Lastly, the serum procalcitonin values were not significantly elevated in the VAP vs. no-VAP group. Procalcitonin is not specific to infection location (i.e. VAP). It may rise with bacterial infections in other locations as well. The no-VAP group did not equate to “no infection anywhere.” Indeed, infections are common in ICU patients ranging from catheter-associated urinary tract infections and other device infections, to soft-tissue infections or even peritonitis from a perforated viscus. There were some patients in the no-VAP group that had non-pulmonary infections with elevated procalcitonin values that raised the mean. It would not be appropriate to remove these patients from the analysis for the following reasons: (1) it would skew remove the real-world applicability of the data, and (2) the study would fall below the necessary sample size required. Lastly, it’s worth noting that procalcitonin values were not a study endpoint and the study was not powered for this purpose.

Conclusion

Ventilator-associated pneumonia remains a considerable source of morbidity and mortality in modern ICUs.
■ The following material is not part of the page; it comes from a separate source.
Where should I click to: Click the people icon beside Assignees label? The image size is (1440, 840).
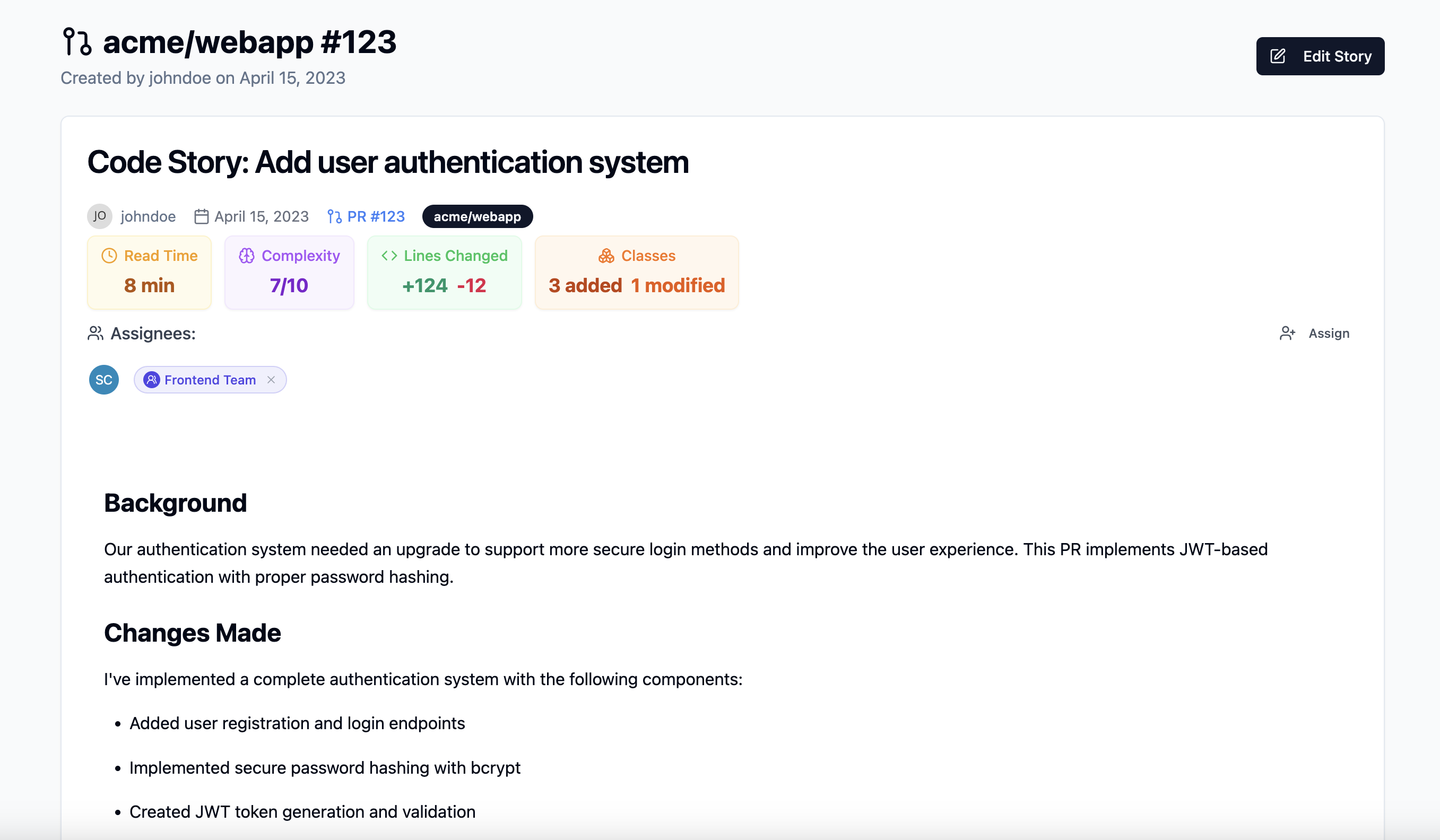click(96, 334)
The optimal diagnostic method remains unclear. Using HELICS criteria as the reference standard, CPIS displayed substantial diagnostic agreement whereas CDC/NHSN and Johanson criteria displayed slight and moderate agreement respectively. Accuracy was improved with the addition of serum procalcitonin > 0.5 ng/ml, but not positive quantitative endotracheal aspirate culture. These findings suggest that combining cohorts based on HELICS and CPIS may be reasonable for meta-analysis or population studies, but the same may not be true for studies based on CDC/NHSN criteria.